Children with ADHD are in the category of children with specific learning disabilities, an overall category that comprises slightly more than one-half of all children who receive special education services (Santrock, 2003). The number of children diagnosed and treated for ADHD has increased substantially, by some estimates doubling in the 1990’s. The disorder occurs as much as four to nine times more in boys than in girls (Santrock, 2003). Some experts attribute the increase mainly to heightened awareness of the disorder. Others are concerned that many children are being diagnosed without undergoing extensive professional evaluation based on input from multiple sources.
Signs of ADHD may be present in the preschool years. Parents and preschool or kindergarten teachers may notice that the child has an extremely high activity level and a limited attention span. They may say the child is “always on the go” or “never seems to listen”. Many children with ADHD are difficult to discipline, have low frustration tolerance, and have problems in peer relations. Other common characteristics of children with ADHD include general immaturity and clumsiness.
Although signs of ADHD are often present in the preschool years, their classification often doesn’t take place until the elementary school years (Kirst-Ashman, Zastrow, 2004). The increase academic and social demands of formal schooling, as well as stricter standards for behavior control often illuminate the problems of the child with ADHD. Elementary school teachers typically report that this type of child has difficulty in working independently, completing seat work, and organizing work. Restlessness and distractibility are also very common.
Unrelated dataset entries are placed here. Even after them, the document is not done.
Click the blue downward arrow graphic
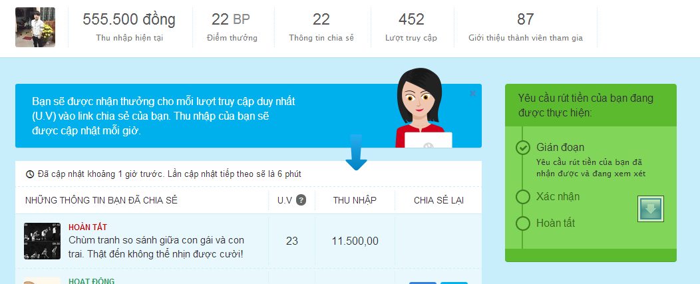[x=356, y=152]
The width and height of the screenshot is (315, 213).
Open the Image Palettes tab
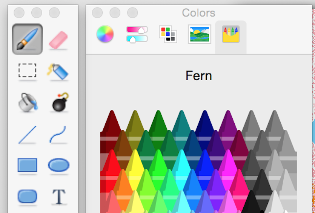(x=199, y=34)
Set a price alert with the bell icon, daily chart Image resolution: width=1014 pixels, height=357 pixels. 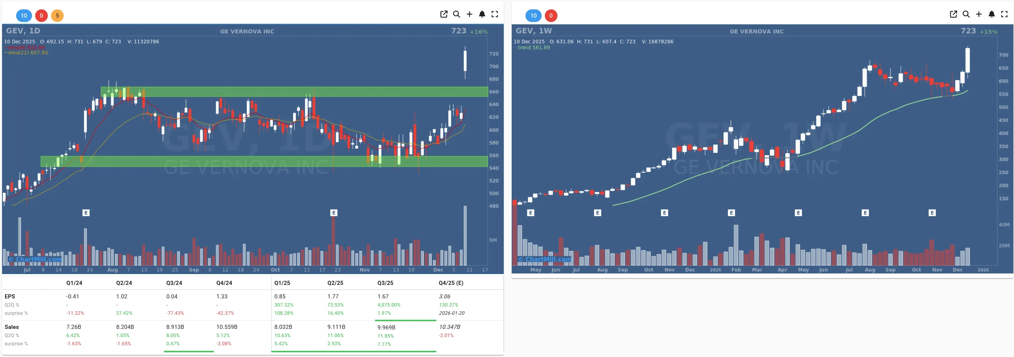[482, 14]
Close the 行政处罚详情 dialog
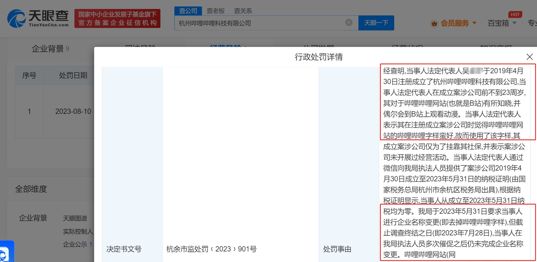The image size is (537, 262). [529, 57]

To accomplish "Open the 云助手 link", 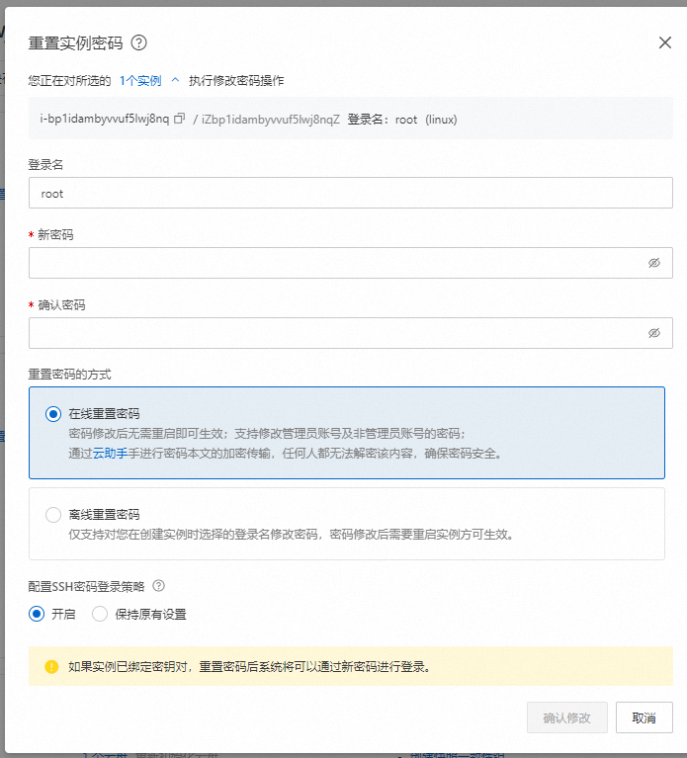I will (111, 454).
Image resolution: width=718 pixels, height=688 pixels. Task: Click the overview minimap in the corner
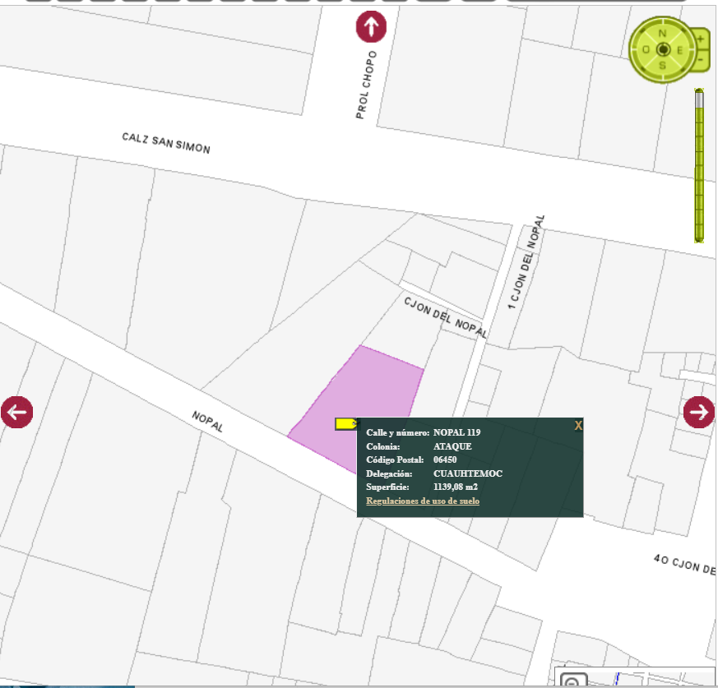click(x=633, y=678)
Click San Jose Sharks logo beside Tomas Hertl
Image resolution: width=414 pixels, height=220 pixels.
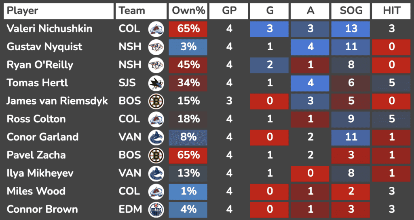coord(155,83)
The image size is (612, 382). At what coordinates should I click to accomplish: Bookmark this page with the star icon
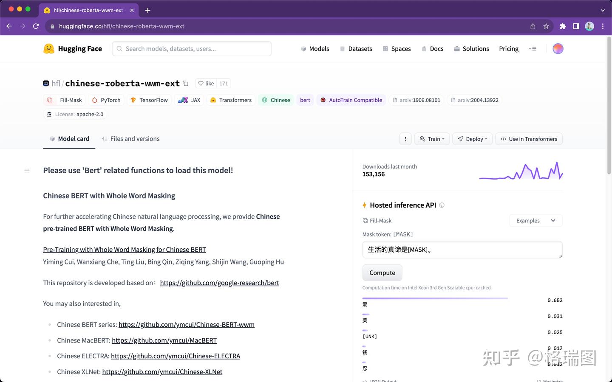[546, 26]
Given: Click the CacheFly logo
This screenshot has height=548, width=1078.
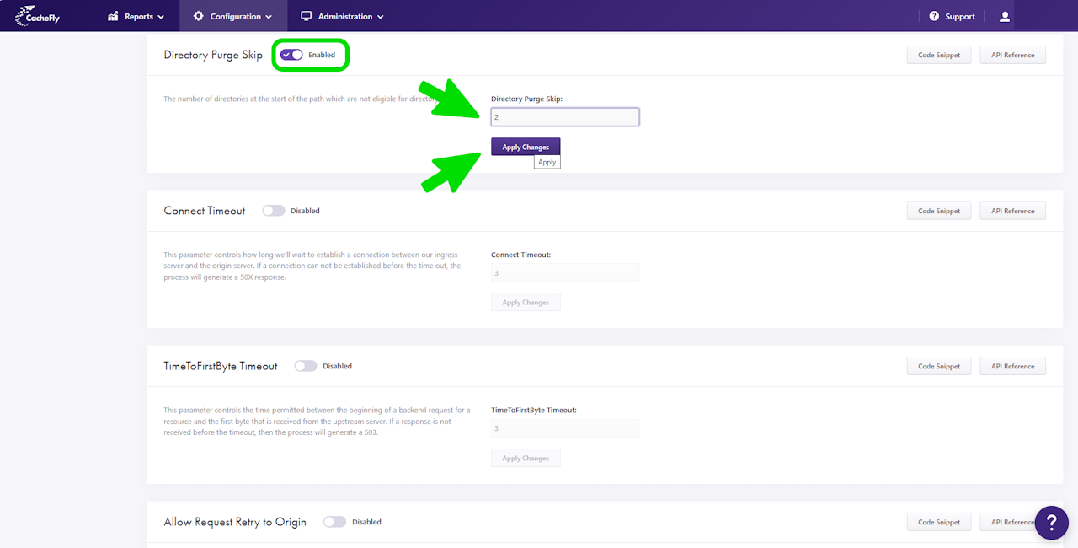Looking at the screenshot, I should (38, 16).
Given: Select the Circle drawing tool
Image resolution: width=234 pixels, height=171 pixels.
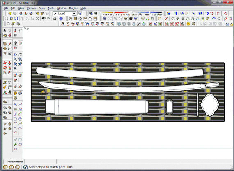Looking at the screenshot, I should 5,49.
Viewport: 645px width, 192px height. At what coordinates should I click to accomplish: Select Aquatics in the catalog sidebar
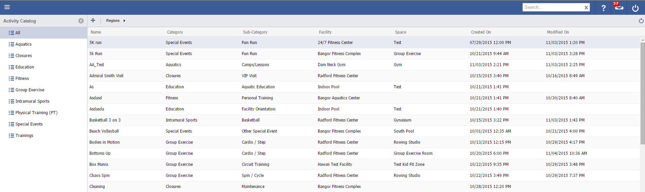click(x=24, y=44)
These problems are more likely to be observed in repetitive or taxing tasks, or tasks the child perceives to be boring, such as completing worksheets or doing homework.
Estimates suggest that ADHD decreases in only about one-third of adolescence (santrock, 2003). It’s now being recognized that these problems may continue into adulthood. Definitive causes of ADHD have not been found. However, a number of causes have been proposed, such as low levels of certain neurotransmitter (chemical messengers in the brain), prenatal and postnatal abnormalities, and environmental toxins, such as lead. Heredity also may play a role. Thirty to fifty percent of children with ADHD have a sibling or parent who has the disorder (santrock, 2003).
Many experts recommend a combination of academic, behavioral, and medical intervention to help students with ADHD learn and adapt more effectively. This intervention requires cooperation and effort on the part of the parents of the students with ADHD, teachers, administration, special educators, school psychologists, and healthcare professionals. One strategy a teacher can use is allowing the student with ADHD to move around the classroom instead of being restricted to their desk.
It is estimated that about eighty-five to ninety percent of students with ADHD are taking stimulant medication such as Ritalin to control their behavior (Kirst-Ashman, Zastrow, 2004). A child should be given medication only after a complete assessment that includes a physical examination. Typically a small dose is administered as a trial to examine its effects. If the child adequately tolerates the small dose, the dosage may be increased. The problem behaviors of students with ADHD can be temporarily controlled with prescriptive stimulants (Kirst-Ashman, Zastrow, 2004). For many other children with ADHD, a combination of medication, behavior management, effective teaching, and parental monitoring improves their behavior. However, not all children with ADHD respond positively to prescription stimulants, and some critics believe that physicians are too quick in prescribing stimulants for children with milder forms of ADHD.